The Tier 2 PCI Deliverable requires both your practitioner and you to sign before the package locks. The practitioner attests first, which transitions the deliverable to "awaiting customer attestation." You then sign by typing "SIGN AND LOCK" into a step-up confirmation modal, which records the formal attestation language you agreed to. Both attestations land in an append-only table — UPDATE and DELETE blocked at the trigger level — so neither party can revise history after the fact. If new evidence comes in, your practitioner can request a resubmission, which reopens the deliverable; a new version is then rendered and the original attestations remain forensically intact.

Yes. Every Tier 2 PCI Deliverable PDF carries three SHA-256 values in its footer: the cover-stamped hash (printed on the cover page), the byte hash (computed from the merged PDF bytes), and the external-share variant hash (different bytes, distinct hash). Any of the three resolves at the public /verify endpoint, which returns the framework, version number, locked status, both attestation states with practitioner name + credentials snapshot, and the variant the auditor is holding. The endpoint never leaks the readiness tier, findings, control IDs, dollar exposure, or evidence detail — only the metadata an auditor needs to confirm authenticity.
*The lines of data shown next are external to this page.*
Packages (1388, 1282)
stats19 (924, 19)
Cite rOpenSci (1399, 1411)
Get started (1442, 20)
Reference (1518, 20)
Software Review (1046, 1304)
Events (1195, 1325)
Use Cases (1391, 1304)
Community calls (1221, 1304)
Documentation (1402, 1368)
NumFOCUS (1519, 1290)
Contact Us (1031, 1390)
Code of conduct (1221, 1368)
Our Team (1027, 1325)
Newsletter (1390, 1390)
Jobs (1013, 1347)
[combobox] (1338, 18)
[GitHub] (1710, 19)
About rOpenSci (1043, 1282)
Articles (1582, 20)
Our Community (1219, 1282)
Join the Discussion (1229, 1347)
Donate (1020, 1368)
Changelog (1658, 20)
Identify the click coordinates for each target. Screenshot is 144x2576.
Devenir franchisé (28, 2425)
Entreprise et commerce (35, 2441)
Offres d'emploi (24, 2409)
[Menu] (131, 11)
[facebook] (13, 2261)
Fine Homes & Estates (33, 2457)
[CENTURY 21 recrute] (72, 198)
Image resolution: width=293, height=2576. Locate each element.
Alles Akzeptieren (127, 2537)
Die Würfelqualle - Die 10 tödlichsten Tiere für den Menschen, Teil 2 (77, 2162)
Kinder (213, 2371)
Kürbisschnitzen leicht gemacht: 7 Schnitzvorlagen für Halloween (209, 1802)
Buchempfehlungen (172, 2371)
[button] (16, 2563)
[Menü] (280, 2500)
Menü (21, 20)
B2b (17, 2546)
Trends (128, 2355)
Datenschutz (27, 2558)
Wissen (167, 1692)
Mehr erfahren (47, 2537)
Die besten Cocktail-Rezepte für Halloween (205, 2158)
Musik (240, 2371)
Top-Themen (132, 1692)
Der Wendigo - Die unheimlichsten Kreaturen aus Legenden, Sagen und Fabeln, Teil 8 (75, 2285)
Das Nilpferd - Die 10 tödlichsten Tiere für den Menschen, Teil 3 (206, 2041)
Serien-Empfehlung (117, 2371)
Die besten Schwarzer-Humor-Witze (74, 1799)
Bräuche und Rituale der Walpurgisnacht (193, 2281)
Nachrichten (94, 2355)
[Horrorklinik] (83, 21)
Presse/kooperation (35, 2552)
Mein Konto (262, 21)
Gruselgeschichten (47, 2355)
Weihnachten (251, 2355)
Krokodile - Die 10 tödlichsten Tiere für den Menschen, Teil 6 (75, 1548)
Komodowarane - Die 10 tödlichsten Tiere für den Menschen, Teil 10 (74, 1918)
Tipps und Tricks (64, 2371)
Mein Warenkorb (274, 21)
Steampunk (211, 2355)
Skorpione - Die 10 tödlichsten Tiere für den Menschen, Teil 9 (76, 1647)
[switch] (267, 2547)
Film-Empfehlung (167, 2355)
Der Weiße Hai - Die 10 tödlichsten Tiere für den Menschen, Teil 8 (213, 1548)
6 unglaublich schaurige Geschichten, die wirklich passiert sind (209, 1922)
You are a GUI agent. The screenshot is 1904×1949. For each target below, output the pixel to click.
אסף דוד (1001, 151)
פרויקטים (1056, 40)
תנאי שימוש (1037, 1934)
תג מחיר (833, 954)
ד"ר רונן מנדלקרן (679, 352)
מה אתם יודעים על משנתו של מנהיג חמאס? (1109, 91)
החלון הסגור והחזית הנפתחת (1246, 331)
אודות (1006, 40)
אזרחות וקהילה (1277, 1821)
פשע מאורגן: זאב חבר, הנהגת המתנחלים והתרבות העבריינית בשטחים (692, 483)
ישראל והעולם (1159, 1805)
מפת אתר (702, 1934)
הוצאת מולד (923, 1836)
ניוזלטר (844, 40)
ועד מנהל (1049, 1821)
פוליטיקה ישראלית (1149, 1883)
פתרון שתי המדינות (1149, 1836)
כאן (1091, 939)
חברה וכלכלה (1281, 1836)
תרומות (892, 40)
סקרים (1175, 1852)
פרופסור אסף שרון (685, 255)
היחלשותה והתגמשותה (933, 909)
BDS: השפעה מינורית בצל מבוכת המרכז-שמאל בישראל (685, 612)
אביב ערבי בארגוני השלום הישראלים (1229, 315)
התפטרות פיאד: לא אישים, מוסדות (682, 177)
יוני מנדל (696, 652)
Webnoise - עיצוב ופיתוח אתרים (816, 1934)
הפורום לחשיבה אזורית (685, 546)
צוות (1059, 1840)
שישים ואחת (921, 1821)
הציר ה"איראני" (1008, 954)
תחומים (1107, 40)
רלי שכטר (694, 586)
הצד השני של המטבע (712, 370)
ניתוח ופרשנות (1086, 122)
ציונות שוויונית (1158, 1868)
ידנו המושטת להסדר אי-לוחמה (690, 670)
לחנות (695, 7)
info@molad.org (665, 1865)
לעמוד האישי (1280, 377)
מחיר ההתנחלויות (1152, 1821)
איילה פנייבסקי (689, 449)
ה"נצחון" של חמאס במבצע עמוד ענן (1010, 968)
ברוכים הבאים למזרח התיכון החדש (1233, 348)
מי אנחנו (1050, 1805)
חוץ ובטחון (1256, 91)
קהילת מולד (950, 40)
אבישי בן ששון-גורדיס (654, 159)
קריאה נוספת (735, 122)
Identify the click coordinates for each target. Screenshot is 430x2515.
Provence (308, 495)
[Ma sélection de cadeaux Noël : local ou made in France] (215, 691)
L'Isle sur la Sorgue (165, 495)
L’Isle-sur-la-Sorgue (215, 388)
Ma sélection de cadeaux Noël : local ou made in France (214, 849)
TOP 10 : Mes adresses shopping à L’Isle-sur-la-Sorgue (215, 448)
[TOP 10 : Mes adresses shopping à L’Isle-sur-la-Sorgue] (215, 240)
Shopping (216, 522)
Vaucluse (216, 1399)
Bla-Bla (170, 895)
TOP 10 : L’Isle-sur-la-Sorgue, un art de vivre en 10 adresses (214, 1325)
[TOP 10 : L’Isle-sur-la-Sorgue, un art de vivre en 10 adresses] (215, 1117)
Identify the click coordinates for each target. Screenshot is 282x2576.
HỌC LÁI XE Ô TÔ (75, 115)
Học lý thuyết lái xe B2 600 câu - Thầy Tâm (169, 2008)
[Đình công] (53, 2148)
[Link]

Monthly or annual via Stripe. Annual billing carries an effective discount of 5–15% per tier. The annual savings are displayed on every tier card. Cancellation and refund policy is governed by our Refund Policy.

Sentinel-Rewriting offboarding: PII is rewritten to a deleted-token, auth is banned indefinitely, but the audit chain remains intact. Foreign keys to audit_events, documents, and evidence_items continue to point at the rewritten profile. No hard deletes, ever — destroying audit history is not a recoverable operation.

Yes. 15-minute client-side idle timeout on every authenticated portal session, with a 2-minute warning modal and cross-tab synchronization. The timeout satisfies HIPAA Technical Safeguard §164.312(a)(2)(iii) and CMMC AC.L1-3.1.11.

No. Consultant access is scoped via the consultant_assignments table. Postgres RLS policies enforce that a consultant can only query rows belonging to engagements they are explicitly assigned to. The 65-assertion test suite includes consultant cross-tenant negative tests.